Here is my Dockerfile;
### STAGE 1: Build ###
FROM node:12.18-alpine as build-env
ENV TZ=Europe/Istanbul
RUN export NG_CLI_ANALYTICS=false
COPY ng/package.json ng/package-lock.json ng/.npmrc ./
COPY ng/projects/package.json ./projects/package.json
RUN npm install && pwd && ls -ltra
COPY ./ng/ ./
RUN time node --max_old_space_size=12000 node_modules/@angular/cli/bin/ng build project --configuration production
WORKDIR /usr/src/app/dist/
COPY ng/.npmrc ./
RUN npm publish
WORKDIR /usr/src/app/
RUN time node --max_old_space_size=12000 node_modules/@angular/cli/bin/ng build portal --configuration production
### STAGE 2: Run ###
FROM nginxinc/nginx-unprivileged:1.23-alpine as runtime-env
ENV TZ=Europe/Istanbul
COPY ng/nginx.conf /etc/nginx/nginx.conf
COPY ng/nginx.template.conf /etc/nginx/nginx.template.conf
COPY --from=build-env /usr/src/app/dist/portal/ /usr/share/nginx/html/
CMD ["/bin/sh", "-c", "envsubst < /usr/share/nginx/html/assets/env.template.js > /usr/share/nginx/html/assets/env.js && envsubst '$API_URL' < /etc/nginx/nginx.template.conf > /etc/nginx/conf.d/default.conf && exec nginx -g 'daemon off;'"]
nginx.conf file :
worker_processes auto; # nginx.conf file taken from nginxinc_nginx-unprivileged image
error_log /var/log/nginx/error.log notice;
pid /tmp/nginx.pid;
events {
worker_connections 1024;
}
http {
proxy_temp_path /tmp/proxy_temp;
client_body_temp_path /tmp/client_temp;
fastcgi_temp_path /tmp/fastcgi_temp;
uwsgi_temp_path /tmp/uwsgi_temp;
scgi_temp_path /tmp/scgi_temp;
include /etc/nginx/mime.types;
default_type application/octet-stream;
log_format main '$remote_addr - $remote_user [$time_local] "$request" '
'$status $body_bytes_sent "$http_referer" '
'"$http_user_agent" "$http_x_forwarded_for"';
access_log /var/log/nginx/access.log main;
sendfile on;
#tcp_nopush on;
keepalive_timeout 65;
#gzip on;
include /etc/nginx/conf.d/*.conf;
}
nginx.template.conf
server {
listen 80;
server_name localhost;
#charset koi8-r;
#access_log /var/log/nginx/host.access.log main;
location / {
root /usr/share/nginx/html;
try_files $uri $uri/ /index.html;
index index.html index.htm;
}
#error_page 404 /404.html;
# redirect server error pages to the static page /50x.html
#
error_page 500 502 503 504 /50x.html;
location = /50x.html {
root /usr/share/nginx/html;
}
location /api {
proxy_pass ${API_URL};
proxy_pass_request_headers on;
#rewrite /api/(.*) /$1 break;
}
}
I have used all service accounts on deployment such as nonroot, hostaccess, hostmount-anyuid, priviledged, restricted and anyuid.

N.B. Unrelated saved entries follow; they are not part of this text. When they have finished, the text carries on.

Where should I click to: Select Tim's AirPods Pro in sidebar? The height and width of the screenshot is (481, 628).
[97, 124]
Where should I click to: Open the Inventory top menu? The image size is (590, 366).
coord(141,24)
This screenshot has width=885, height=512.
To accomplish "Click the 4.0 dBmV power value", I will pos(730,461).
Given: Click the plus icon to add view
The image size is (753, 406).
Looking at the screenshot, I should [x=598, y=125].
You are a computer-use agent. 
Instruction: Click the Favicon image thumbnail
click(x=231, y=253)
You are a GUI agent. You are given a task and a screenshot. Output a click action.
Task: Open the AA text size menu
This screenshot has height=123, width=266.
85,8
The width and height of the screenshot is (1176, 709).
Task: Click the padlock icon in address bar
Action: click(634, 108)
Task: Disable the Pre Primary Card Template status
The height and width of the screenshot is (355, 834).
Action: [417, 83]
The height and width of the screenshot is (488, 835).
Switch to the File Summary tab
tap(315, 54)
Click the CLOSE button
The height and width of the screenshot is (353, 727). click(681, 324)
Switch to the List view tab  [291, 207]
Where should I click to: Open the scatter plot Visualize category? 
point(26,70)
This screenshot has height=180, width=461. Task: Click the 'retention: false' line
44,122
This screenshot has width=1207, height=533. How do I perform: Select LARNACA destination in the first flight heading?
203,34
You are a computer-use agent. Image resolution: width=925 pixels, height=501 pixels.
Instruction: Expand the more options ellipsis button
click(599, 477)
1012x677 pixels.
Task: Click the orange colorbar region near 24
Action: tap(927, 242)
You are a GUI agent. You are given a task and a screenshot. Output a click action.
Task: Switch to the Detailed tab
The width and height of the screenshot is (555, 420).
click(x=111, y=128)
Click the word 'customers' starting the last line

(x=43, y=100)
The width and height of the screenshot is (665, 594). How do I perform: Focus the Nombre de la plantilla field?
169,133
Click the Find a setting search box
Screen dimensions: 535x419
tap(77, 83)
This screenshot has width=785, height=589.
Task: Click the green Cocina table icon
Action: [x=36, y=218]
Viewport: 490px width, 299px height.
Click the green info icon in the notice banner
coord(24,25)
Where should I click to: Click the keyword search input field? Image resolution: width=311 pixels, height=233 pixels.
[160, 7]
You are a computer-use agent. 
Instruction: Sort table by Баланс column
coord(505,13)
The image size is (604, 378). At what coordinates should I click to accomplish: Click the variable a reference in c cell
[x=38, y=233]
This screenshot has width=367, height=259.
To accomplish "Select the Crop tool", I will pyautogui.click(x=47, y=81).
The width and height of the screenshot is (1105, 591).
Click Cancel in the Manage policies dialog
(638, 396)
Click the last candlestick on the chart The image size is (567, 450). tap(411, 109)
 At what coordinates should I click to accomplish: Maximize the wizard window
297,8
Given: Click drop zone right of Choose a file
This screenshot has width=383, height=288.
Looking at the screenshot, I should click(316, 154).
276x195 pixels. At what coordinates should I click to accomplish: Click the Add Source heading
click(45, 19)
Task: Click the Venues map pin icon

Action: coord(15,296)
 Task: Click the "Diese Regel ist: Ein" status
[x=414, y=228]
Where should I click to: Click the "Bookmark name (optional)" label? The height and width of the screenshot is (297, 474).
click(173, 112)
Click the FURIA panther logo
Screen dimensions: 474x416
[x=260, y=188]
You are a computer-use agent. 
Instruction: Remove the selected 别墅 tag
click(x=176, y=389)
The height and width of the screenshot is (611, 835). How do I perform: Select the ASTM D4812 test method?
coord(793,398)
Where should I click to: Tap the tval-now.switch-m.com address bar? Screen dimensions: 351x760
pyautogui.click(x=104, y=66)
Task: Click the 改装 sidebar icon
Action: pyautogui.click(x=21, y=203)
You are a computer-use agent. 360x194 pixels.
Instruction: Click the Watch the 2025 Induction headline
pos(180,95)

Also I tried to add following command to dockerfile:
"RUN chgrp -R root /var/cache/nginx /var/run /var/log/nginx &&
chmod -R 770 /var/cache/nginx /var/run /var/log/nginx"
Gets it from here.
2
Answers
I have found the mistake. I had change the nginx.template.conf 80 to 8080. But openshift did not renew deployment. So I recreate deployment with new image it fixes the problem.
OpenShift will not run your container as root, so it cannot listen on port 80. Choose a port >1024, e.g. port 8080 instead, and it should work.